Is the long-awaited worldwide communication without borders a distant dream or reality?

In a world with more than 7,000 languages, roughly half of the people speak only one language, thus creating huge barriers that restrict cross-cultural communication. Thanks to advances in Artificial Intelligence and Machine Learning, we are steadily moving towards a future where hosting a dinner party for 20 guests, each speaking a different language, won’t be a problem anymore. Indeed, scenarios where people can talk to each other in different languages are no longer a distant dream and there are already many speech-to-speech translation apps and products available.

This highly innovative technology is advancing at a rapid pace thanks to the continued development of its three underlying components. Analyzing these individual technologies can be helpful in understanding how multilingual voice-enabled technologies work.

  • Automatic Speech Recognition (ASR), also known as Speech-to-Text (STT), transcribes human voice input into text. The quality of STT systems depends on audio quality, clarity of spoken text, specific vocabulary, etc. These systems must be trained on high-quality voice data.
  • Machine Translation (MT) automatically translates this text from the source language to the target language. MT systems can be categorized into general or custom MT. General MT systems are usually trained on large amounts of parallel data (i.e., paired original and translated sentences) from different sectors and domains, whereas custom MT systems are trained on sector- or customer-specific data (terminology, translation memories, glossaries, parallel and monolingual text). Custom MT systems typically deliver more accurate and consistent translations than general systems.
  • Text-to-speech (TTS) converts the translated text into audio.

When developing speech-to-speech translation technologies, there are two alternative ways to go:

  1. Pipeline-based speech-to-speech translation leverages separately trained STT, MT and TTS systems and runs them sequentially as above.
  2. End-to-end speech-to-speech translation leverages audio-to-text parallel data, i.e., voice signals paired with the corresponding translated text, to train a single system that directly converts voice input into translated text which is then converted into audio by TTS. Such parallel data is often hard and expensive to obtain, therefore pipeline-based systems are often more practical and realistic.

Even though there are many solutions available on the market, we are still relatively early in the paradigm of speech-to-speech translation. STT, neural MT and TTS each play a huge part towards achieving seamless, high-quality translation. At the same time each of these technologies presents its own difficulties, therefore there are still ways to go in making this emerging technology perfect. For instance, spoken language often contains ungrammatical, colloquial expressions and it does not include punctuation. This can lead to STT errors which can in turn lead to major MT errors to the extent when the translated output becomes incomprehensible.

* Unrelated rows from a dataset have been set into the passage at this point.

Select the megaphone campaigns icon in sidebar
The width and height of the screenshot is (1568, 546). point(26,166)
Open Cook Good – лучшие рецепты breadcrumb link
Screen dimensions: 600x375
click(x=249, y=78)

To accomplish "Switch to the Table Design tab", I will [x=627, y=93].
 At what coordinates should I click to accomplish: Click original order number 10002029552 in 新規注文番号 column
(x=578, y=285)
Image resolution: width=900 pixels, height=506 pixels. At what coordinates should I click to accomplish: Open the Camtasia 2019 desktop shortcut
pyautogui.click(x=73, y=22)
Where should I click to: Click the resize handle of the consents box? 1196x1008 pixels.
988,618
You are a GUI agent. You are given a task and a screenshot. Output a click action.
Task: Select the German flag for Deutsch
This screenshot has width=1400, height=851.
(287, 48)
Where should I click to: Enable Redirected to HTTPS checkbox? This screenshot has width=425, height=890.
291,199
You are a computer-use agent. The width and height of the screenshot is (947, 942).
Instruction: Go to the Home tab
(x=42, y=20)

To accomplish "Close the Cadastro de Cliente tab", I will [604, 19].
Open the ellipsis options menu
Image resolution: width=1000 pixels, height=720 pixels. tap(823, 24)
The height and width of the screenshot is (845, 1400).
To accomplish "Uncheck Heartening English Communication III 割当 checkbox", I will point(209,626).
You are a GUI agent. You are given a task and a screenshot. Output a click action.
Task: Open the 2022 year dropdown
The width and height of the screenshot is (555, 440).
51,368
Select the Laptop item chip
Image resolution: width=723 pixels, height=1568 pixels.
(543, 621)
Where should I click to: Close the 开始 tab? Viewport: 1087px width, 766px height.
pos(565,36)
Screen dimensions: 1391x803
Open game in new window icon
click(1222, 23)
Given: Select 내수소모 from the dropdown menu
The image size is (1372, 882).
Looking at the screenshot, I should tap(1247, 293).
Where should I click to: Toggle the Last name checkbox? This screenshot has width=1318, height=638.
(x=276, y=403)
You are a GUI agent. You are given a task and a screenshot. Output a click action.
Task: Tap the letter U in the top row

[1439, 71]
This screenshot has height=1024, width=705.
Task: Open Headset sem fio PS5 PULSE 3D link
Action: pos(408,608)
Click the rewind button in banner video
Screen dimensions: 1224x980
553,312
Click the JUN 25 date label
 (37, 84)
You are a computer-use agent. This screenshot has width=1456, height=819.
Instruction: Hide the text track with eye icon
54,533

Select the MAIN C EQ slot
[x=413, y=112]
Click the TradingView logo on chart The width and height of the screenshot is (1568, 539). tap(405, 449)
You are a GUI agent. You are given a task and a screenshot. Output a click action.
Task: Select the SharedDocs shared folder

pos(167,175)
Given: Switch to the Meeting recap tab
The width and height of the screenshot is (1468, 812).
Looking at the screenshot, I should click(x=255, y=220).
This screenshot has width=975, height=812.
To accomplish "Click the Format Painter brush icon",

In its article on “10 Emerging Technologies That Will Change Your World”, the MIT Enterprise Technology Review listed speech-to-speech translation as one of ten technologies that will revolutionize our world. This is no surprise because being able to speak and have one’s words automatically translated into other persons’ language has countless benefits. Speech-to-speech translation technology can enable people to seamlessly communicate in different languages, and it directly contributes to creating a world without language barriers, advancing global business and promoting cross-cultural exchange, among others. However, only the future will be able to show us where this powerful technology will take us.